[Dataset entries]
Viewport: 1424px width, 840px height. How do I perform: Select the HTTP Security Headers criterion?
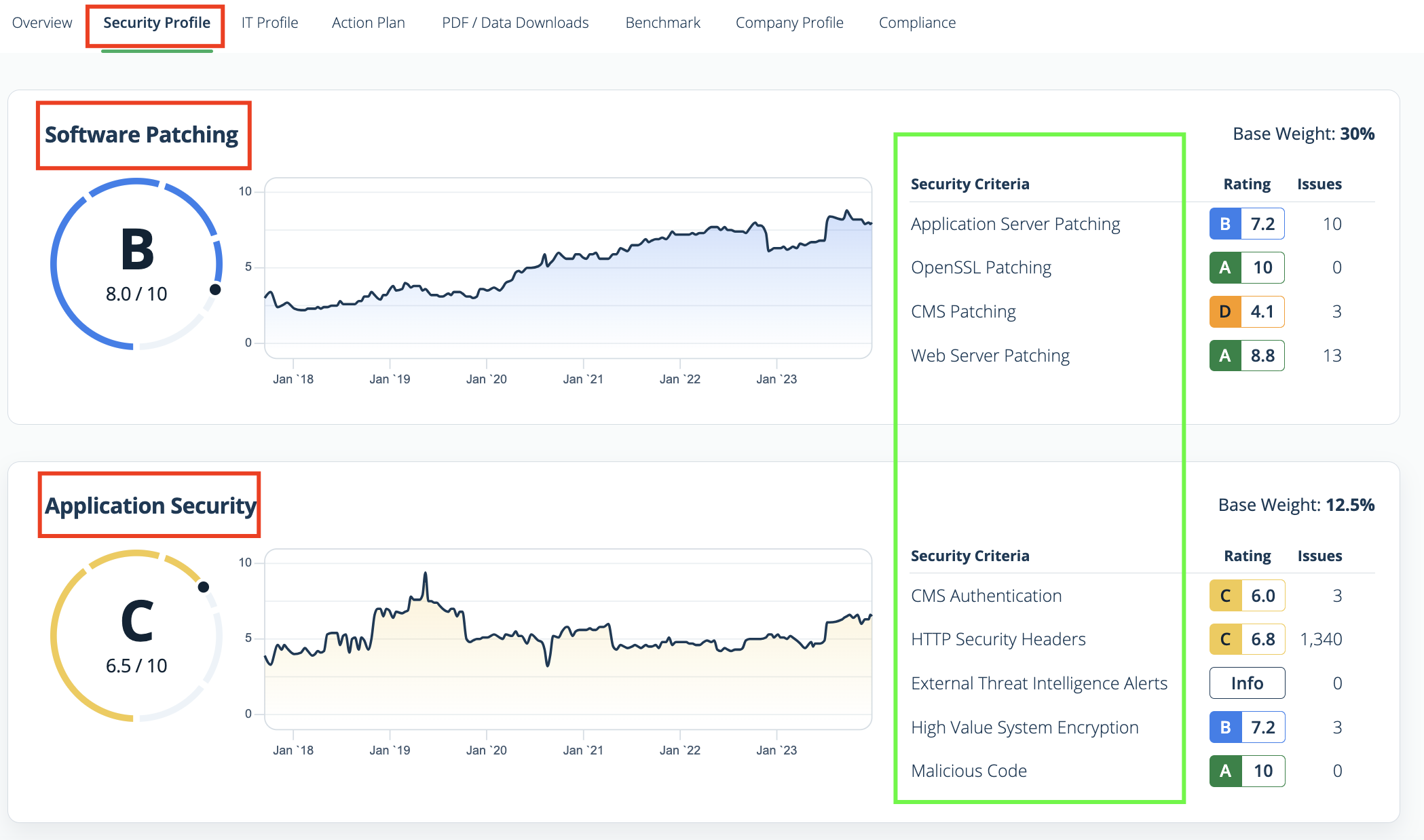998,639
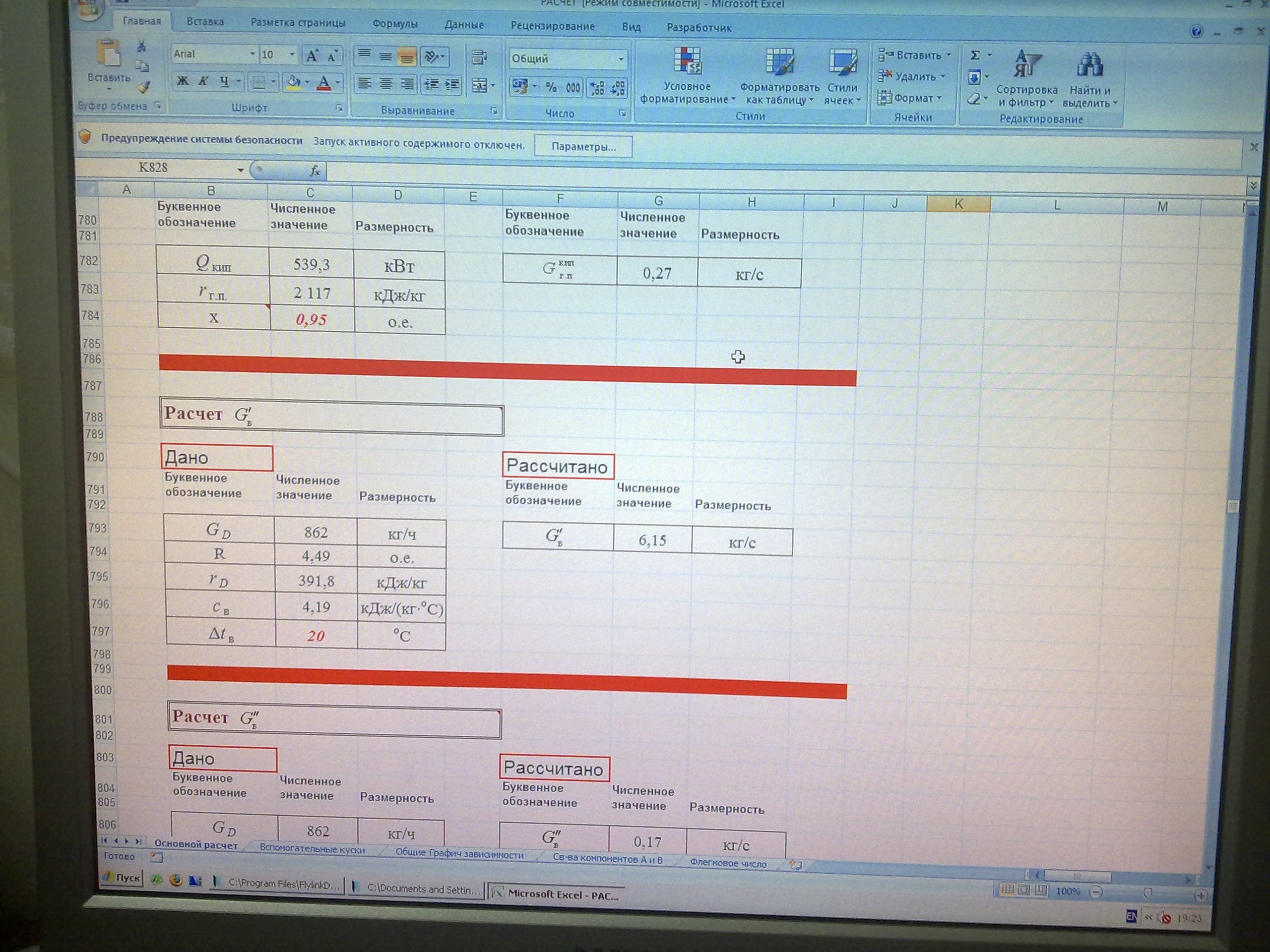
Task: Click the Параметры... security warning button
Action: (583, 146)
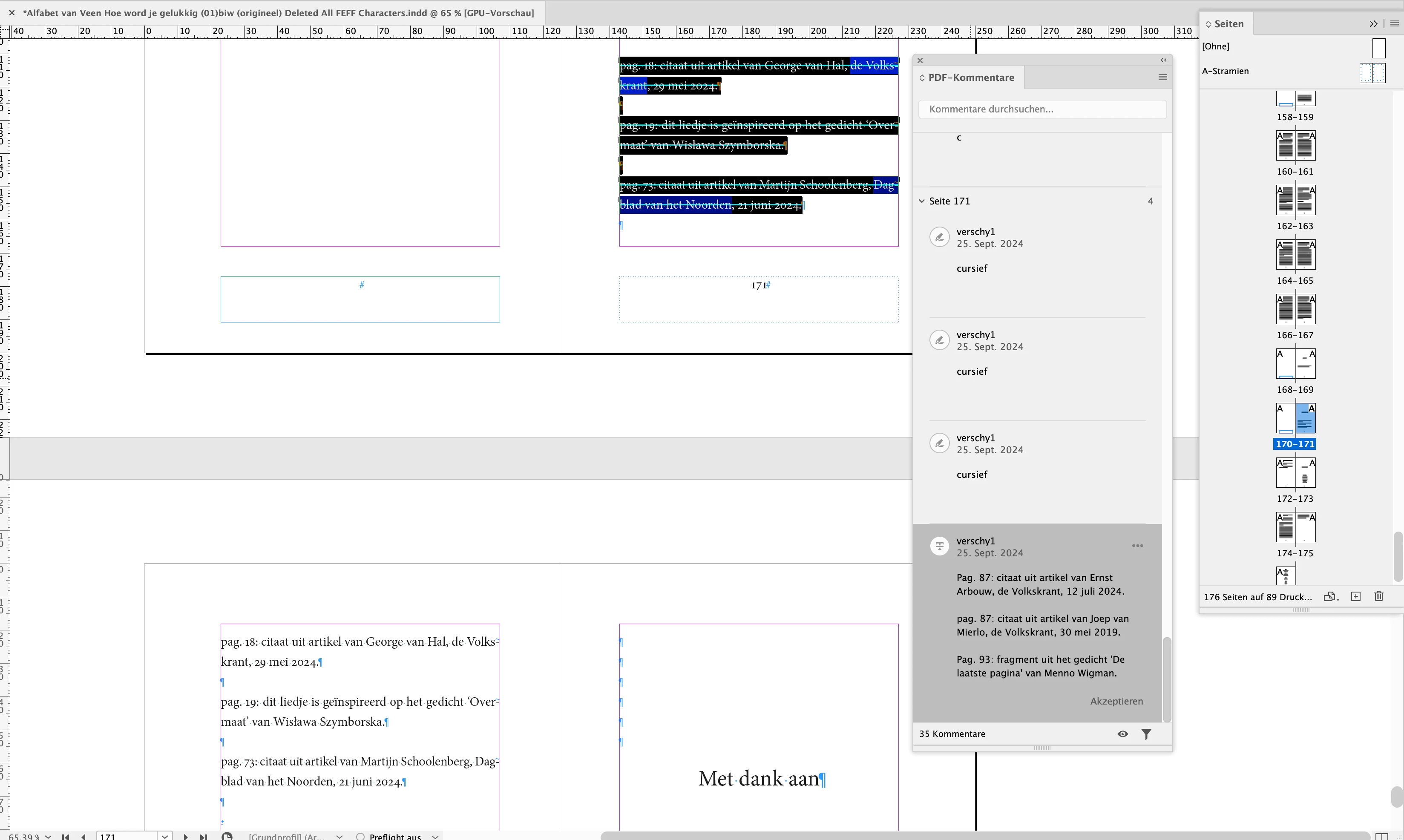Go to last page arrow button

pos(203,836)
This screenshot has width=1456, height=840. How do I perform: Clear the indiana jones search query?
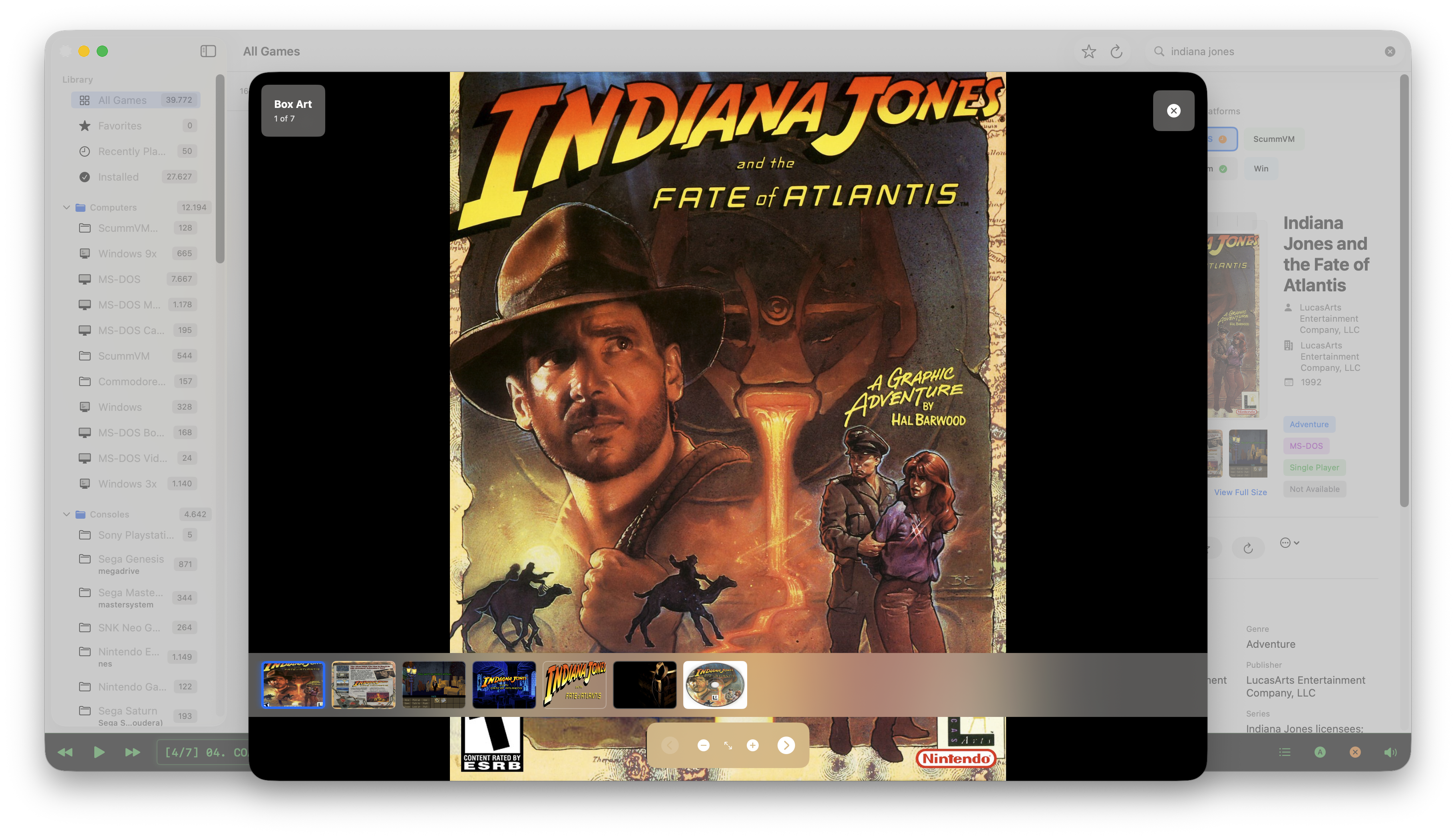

What you have to do –
The output should consist of the records above, reproduced exactly, without pictures.

Exercise result –
Viewport: 1424px width, 840px height. How do I perform: Select the HTTP Security Headers criterion?
998,639
Task: Click the Параметры... security warning button
Action: (583, 146)
Go to last page arrow button

pos(203,836)
This screenshot has width=1456, height=840. How do I perform: Clear the indiana jones search query?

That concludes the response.